Le roman peut-il se passer de
héros ?
Toute Société, toute culture, toute civilisation a besoin de héros. La
littérature, et particulièrement le roman, a vu naître des héros qui ont
traversé les frontières et les époques. Ulysse, illustre pour son courage
et sa ruse, dans l’Antiquité, Jean Valjean bien des années plus tard.
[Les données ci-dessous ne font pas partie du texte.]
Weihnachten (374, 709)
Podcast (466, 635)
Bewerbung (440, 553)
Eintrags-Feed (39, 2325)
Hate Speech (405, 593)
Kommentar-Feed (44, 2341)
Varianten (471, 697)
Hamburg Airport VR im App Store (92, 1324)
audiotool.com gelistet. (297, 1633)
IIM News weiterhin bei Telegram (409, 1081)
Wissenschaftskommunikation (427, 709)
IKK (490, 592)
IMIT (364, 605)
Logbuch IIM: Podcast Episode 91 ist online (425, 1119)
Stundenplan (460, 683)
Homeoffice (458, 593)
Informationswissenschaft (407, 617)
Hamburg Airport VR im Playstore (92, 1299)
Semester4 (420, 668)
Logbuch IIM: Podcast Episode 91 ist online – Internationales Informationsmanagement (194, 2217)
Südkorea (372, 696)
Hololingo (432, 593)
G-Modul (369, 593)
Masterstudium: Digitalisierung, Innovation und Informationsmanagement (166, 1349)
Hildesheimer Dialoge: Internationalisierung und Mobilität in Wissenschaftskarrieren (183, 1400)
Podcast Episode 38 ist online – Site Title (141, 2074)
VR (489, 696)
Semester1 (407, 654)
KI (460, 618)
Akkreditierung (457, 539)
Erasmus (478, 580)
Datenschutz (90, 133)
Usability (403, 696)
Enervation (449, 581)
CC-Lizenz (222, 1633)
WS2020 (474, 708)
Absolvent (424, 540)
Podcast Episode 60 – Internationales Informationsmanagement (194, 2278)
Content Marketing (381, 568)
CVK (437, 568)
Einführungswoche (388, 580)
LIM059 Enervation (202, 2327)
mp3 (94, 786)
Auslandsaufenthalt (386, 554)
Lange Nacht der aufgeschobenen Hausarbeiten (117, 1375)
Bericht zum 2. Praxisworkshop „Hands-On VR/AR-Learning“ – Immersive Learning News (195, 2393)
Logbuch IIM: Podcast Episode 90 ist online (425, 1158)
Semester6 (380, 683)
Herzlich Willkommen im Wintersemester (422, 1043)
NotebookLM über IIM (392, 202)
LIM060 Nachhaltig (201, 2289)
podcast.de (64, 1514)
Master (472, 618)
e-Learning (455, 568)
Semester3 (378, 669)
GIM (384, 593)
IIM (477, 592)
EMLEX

Définir précisément ce qu’est un héros n’est pas aisé. Sa définition
évolue, tout comme il est délicat de définir précisément le roman, tant il
peut être protéiforme. Aussi, ce sujet interroge à la fois sur ce qui fait
d’un personnage littéraire un héros, mais aussi le lien particulier
qu’entretient le roman avec ses personnages et comment ce genre
littéraire en prose d’une certaine longueur permet aux romanciers de
donner vie à ces “êtres de papier”.
Ainsi, le roman peut-il se passer de héros ?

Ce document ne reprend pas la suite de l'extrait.